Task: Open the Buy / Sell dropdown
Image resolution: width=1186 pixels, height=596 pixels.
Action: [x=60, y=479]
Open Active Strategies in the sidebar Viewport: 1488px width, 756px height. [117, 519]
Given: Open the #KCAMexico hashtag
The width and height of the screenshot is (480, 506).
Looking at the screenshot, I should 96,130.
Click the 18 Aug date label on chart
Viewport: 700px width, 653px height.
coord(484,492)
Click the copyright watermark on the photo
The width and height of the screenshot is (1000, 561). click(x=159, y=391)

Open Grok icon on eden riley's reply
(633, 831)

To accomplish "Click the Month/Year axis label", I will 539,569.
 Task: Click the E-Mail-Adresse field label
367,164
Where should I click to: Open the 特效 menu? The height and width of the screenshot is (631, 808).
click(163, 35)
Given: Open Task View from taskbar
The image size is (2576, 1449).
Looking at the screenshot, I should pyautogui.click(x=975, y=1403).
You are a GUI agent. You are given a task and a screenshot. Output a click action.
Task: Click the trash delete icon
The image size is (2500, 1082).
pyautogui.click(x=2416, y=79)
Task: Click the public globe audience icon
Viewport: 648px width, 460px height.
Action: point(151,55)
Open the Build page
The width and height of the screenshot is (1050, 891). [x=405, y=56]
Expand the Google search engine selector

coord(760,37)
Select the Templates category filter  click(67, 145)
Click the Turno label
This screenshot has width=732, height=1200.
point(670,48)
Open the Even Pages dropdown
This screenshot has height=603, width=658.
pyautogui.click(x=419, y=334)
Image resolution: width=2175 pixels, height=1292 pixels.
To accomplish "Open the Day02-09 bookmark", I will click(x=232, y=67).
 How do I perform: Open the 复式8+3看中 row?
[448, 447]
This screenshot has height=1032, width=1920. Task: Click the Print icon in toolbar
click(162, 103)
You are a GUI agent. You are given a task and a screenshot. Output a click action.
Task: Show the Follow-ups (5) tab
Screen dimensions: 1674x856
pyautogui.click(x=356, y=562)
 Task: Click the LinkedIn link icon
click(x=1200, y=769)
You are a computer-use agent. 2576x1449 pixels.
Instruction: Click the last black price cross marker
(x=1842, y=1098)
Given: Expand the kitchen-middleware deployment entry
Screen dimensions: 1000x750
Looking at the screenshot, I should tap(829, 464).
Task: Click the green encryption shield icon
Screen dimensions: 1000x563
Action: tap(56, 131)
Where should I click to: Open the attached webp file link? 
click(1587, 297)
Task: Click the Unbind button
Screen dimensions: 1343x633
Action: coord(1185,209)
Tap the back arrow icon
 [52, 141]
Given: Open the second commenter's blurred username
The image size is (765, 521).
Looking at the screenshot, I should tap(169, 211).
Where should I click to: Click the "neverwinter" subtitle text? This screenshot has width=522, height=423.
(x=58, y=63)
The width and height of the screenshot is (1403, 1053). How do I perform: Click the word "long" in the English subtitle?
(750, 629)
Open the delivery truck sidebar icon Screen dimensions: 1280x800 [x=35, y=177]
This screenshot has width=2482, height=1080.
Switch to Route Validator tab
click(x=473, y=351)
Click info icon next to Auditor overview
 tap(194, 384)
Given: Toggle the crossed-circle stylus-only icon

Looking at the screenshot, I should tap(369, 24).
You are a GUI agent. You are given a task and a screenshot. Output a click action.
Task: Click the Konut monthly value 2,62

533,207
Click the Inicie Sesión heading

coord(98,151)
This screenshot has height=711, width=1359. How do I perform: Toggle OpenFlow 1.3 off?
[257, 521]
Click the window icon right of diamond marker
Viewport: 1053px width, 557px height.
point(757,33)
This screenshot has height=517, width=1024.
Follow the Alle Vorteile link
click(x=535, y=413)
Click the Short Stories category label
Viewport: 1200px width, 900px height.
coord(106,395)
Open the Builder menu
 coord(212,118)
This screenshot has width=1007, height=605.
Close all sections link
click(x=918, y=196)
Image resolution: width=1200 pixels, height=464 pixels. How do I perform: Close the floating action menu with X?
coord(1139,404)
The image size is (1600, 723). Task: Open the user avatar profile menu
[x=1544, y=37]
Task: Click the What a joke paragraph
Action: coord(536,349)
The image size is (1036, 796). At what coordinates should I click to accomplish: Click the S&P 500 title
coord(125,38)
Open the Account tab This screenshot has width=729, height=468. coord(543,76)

========

▶ [What you have to do]: Reproduce all the records above, replacing each "Viewport" with "Display area" and leaving everything else unchanged.

▶ [Complete answer]:
Task: Open the Buy / Sell dropdown
Image resolution: width=1186 pixels, height=596 pixels.
Action: [x=60, y=479]
Open Active Strategies in the sidebar Display area: 1488px width, 756px height. [117, 519]
Given: Open the #KCAMexico hashtag
The width and height of the screenshot is (480, 506).
Looking at the screenshot, I should 96,130.
Click the 18 Aug date label on chart
Display area: 700px width, 653px height.
coord(484,492)
Click the copyright watermark on the photo
The width and height of the screenshot is (1000, 561). click(x=159, y=391)

Open Grok icon on eden riley's reply
(633, 831)

To accomplish "Click the Month/Year axis label", I will 539,569.
 Task: Click the E-Mail-Adresse field label
367,164
Where should I click to: Open the 特效 menu? The height and width of the screenshot is (631, 808).
click(163, 35)
Given: Open Task View from taskbar
The image size is (2576, 1449).
Looking at the screenshot, I should pyautogui.click(x=975, y=1403).
You are a GUI agent. You are given a task and a screenshot. Output a click action.
Task: Click the trash delete icon
The image size is (2500, 1082).
pyautogui.click(x=2416, y=79)
Task: Click the public globe audience icon
Display area: 648px width, 460px height.
Action: point(151,55)
Open the Build page
The width and height of the screenshot is (1050, 891). [x=405, y=56]
Expand the Google search engine selector

coord(760,37)
Select the Templates category filter  click(67, 145)
Click the Turno label
This screenshot has width=732, height=1200.
point(670,48)
Open the Even Pages dropdown
This screenshot has height=603, width=658.
pyautogui.click(x=419, y=334)
Image resolution: width=2175 pixels, height=1292 pixels.
To accomplish "Open the Day02-09 bookmark", I will click(x=232, y=67).
 How do I perform: Open the 复式8+3看中 row?
[448, 447]
This screenshot has height=1032, width=1920. Task: Click the Print icon in toolbar
click(162, 103)
You are a GUI agent. You are given a task and a screenshot. Output a click action.
Task: Show the Follow-ups (5) tab
Screen dimensions: 1674x856
pyautogui.click(x=356, y=562)
 Task: Click the LinkedIn link icon
click(x=1200, y=769)
You are a computer-use agent. 2576x1449 pixels.
Instruction: Click the last black price cross marker
(x=1842, y=1098)
Given: Expand the kitchen-middleware deployment entry
Screen dimensions: 1000x750
Looking at the screenshot, I should tap(829, 464).
Task: Click the green encryption shield icon
Screen dimensions: 1000x563
Action: tap(56, 131)
Where should I click to: Open the attached webp file link? 
click(1587, 297)
Task: Click the Unbind button
Screen dimensions: 1343x633
Action: coord(1185,209)
Tap the back arrow icon
 [52, 141]
Given: Open the second commenter's blurred username
The image size is (765, 521).
Looking at the screenshot, I should tap(169, 211).
Where should I click to: Click the "neverwinter" subtitle text? This screenshot has width=522, height=423.
(x=58, y=63)
The width and height of the screenshot is (1403, 1053). How do I perform: Click the word "long" in the English subtitle?
(750, 629)
Open the delivery truck sidebar icon Screen dimensions: 1280x800 [x=35, y=177]
This screenshot has width=2482, height=1080.
Switch to Route Validator tab
click(x=473, y=351)
Click info icon next to Auditor overview
 tap(194, 384)
Given: Toggle the crossed-circle stylus-only icon

Looking at the screenshot, I should tap(369, 24).
You are a GUI agent. You are given a task and a screenshot. Output a click action.
Task: Click the Konut monthly value 2,62

533,207
Click the Inicie Sesión heading

coord(98,151)
This screenshot has height=711, width=1359. How do I perform: Toggle OpenFlow 1.3 off?
[257, 521]
Click the window icon right of diamond marker
Display area: 1053px width, 557px height.
point(757,33)
This screenshot has height=517, width=1024.
Follow the Alle Vorteile link
click(x=535, y=413)
Click the Short Stories category label
Display area: 1200px width, 900px height.
coord(106,395)
Open the Builder menu
 coord(212,118)
This screenshot has width=1007, height=605.
Close all sections link
click(x=918, y=196)
Image resolution: width=1200 pixels, height=464 pixels. How do I perform: Close the floating action menu with X?
coord(1139,404)
The image size is (1600, 723). Task: Open the user avatar profile menu
[x=1544, y=37]
Task: Click the What a joke paragraph
Action: coord(536,349)
The image size is (1036, 796). At what coordinates should I click to accomplish: Click the S&P 500 title
coord(125,38)
Open the Account tab This screenshot has width=729, height=468. coord(543,76)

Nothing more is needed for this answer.